Auch unsere Welt sucht Einheit. Einheit in der Vielfalt der Kulturen, Ethnien und Rassen gehört zu den großen Herausforderungen. Die schwierigen, zum Teil blutigen und schrecklichen regionalen Konflikte in Tschetschenien, im Balkan, im Heiligen Land, in mehreren afrikanischen und asiatischen Ländern, zeigen, daß das Ideal einer friedvollen, geeinten Menschheit noch weit entfernt ist. Nicht zuletzt deswegen, weil die Kluft zwischen Armen und Reichen immer größer wird. Wir freuen uns über viele positive Aspekte der Globalisierung, aber die Globalisierung in Wirtschaft und Kommunikation erfordert unbedingt die Globalisierung der Solidarität und der Gerechtigkeit.
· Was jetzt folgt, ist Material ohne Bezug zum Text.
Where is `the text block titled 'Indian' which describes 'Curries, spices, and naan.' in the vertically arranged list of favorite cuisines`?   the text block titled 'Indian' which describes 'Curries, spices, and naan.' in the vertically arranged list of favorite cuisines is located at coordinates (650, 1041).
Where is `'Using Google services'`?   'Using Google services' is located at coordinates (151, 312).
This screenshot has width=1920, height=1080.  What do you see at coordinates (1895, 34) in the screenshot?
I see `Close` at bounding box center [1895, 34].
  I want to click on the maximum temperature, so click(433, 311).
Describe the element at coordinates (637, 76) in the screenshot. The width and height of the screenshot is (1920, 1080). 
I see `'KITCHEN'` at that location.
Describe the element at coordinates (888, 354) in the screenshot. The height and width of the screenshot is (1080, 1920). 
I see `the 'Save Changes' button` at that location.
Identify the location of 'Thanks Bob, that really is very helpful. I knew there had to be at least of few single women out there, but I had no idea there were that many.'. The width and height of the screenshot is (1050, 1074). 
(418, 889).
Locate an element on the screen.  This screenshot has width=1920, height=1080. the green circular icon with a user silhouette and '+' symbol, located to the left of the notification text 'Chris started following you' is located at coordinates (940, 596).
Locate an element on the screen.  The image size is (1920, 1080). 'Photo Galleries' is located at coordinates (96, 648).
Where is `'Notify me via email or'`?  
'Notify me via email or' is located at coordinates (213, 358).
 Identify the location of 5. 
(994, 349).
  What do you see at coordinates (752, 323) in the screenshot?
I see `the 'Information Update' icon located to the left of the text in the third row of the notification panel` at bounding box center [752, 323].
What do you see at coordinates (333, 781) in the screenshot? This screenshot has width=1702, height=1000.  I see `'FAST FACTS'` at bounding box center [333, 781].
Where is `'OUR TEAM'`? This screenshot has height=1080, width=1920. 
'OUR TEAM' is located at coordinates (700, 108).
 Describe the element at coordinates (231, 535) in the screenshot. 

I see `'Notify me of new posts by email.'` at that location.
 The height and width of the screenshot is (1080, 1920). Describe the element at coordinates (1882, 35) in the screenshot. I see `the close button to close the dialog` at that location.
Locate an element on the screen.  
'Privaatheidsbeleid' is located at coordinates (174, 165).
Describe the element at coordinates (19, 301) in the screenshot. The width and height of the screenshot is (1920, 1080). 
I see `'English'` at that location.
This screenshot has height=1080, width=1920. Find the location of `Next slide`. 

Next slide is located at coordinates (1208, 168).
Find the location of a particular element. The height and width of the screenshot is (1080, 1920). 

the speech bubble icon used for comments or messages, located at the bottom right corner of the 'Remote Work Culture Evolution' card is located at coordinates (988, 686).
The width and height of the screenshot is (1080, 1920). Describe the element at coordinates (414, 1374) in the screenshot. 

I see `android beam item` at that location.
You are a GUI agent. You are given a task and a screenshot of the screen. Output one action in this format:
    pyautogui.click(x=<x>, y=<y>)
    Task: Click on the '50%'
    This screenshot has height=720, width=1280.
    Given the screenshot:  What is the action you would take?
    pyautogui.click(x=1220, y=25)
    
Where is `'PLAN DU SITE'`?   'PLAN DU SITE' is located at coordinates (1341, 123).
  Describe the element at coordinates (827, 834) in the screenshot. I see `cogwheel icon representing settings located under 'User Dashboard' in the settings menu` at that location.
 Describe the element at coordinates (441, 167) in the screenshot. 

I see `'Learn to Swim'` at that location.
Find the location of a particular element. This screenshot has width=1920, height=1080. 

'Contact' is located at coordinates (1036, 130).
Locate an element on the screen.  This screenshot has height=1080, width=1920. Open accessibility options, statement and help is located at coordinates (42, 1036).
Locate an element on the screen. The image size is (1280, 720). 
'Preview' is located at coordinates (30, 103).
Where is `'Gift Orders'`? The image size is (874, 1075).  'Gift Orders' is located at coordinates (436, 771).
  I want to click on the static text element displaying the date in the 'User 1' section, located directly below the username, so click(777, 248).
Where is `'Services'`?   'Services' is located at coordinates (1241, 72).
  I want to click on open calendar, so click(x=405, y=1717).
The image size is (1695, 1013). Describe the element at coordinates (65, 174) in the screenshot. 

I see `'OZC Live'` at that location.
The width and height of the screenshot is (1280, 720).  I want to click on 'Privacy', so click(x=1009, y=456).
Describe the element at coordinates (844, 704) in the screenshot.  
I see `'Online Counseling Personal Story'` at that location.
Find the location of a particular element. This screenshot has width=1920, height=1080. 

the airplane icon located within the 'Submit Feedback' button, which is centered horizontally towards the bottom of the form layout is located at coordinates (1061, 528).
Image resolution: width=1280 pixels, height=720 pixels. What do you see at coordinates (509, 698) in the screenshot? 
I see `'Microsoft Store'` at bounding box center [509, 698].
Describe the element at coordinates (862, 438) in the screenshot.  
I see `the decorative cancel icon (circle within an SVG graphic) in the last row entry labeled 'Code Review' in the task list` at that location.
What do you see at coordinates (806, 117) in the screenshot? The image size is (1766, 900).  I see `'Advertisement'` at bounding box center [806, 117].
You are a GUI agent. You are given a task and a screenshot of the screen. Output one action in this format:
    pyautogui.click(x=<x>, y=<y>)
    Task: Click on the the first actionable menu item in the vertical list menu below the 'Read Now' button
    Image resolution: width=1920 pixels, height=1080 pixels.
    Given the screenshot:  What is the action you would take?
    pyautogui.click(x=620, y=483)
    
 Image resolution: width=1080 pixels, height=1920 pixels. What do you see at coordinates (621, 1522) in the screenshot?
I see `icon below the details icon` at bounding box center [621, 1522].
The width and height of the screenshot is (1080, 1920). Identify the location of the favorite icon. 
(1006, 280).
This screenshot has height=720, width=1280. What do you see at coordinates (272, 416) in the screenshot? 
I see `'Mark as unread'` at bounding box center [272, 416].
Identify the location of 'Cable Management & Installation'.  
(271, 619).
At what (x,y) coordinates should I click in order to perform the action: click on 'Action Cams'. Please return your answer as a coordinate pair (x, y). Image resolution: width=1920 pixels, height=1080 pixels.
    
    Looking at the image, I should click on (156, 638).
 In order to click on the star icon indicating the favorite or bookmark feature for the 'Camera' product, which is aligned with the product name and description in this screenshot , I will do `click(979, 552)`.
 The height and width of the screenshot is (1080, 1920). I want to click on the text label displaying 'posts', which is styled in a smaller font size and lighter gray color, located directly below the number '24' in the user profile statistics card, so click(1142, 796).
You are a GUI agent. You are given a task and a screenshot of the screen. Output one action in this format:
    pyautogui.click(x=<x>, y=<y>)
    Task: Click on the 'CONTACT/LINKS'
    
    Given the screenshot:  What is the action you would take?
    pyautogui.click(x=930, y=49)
Am 20. Januar 1942 erlebt sich Schönstatt als geeinte und solidarische Familie. Gerade diese konkret erfahrene Einheit ist eine natürliche Folgeerscheinung und Frucht des Liebesbündnisses mit dem Vater und untereinander. In Zeiten des Herrschaftsdenkens eines machtbesessen Diktators und der Glorifizierung einer einzigen Rasse bindet ein Bund der Liebe Haupt und Glieder, er bindet die verschiedenen Glieder untereinander und verbindet mit dem heiligen Vinzenz Pallotti, Apostel der Liebe und der Einheit. Aus diesem Meilenstein ergeht der Ruf nach Schicksalsverwobenheit, nach unlöslicher Solidarität, nach Familie des Vaters, nach dem Mariengarten. In der Oktoberwoche 1947 benutzt der Gründer das Bild der Bergsteiger, die eine Seilgemeinschaft für die Eroberung eines Gipfels bilden. Er sagt: "So dürfen, wollen und müssen wir uns deswegen einander anseilen, Elite- Gemeinschaft an Elite-Gemeinschaft und die Massenbewegung an die Elite- Gemeinschaften... Nicht nur ein nachbarlich-freundliches und freundschaftliches Verhältnis pflegen, sondern innerlich davon durchdrungen sein, weil es sich hüben und drüben um eine Schicksalsgemeinschaft handelt, so daß das Wohl des einen Verbandes das Wohl des anderen bedingt. Wir stehen und fallen miteinander" (OW 47, 95-96). Nur eine geeinte Familie, eine Familie der "Einheit des Geistes, Einheit des Herzens, Einheit der gegenseitigen Hilfe", nur eine familienhafte Einheit im Dienste einer gemeinsamen Sendung kann einen wertvollen Beitrag für die Erneuerung der Kirche leisten und für die menschenwürdige Gestaltung unserer Welt.

Der Lobpreis des Dreifaltigen Gottes für den Gnadeneinbruch am 20. Januar 1942 möge uns Kraft geben, damit wir am Beginn einer neuen Epoche einen wertvollen Dienst an unserer Kirche und unserer Welt in ihrer Suche nach Freiheit und Einheit leisten können. Mit Maria und mit unserem Vater gehen wir hoffnungsfreudig und siegesgewiß, in diese neue Zeit.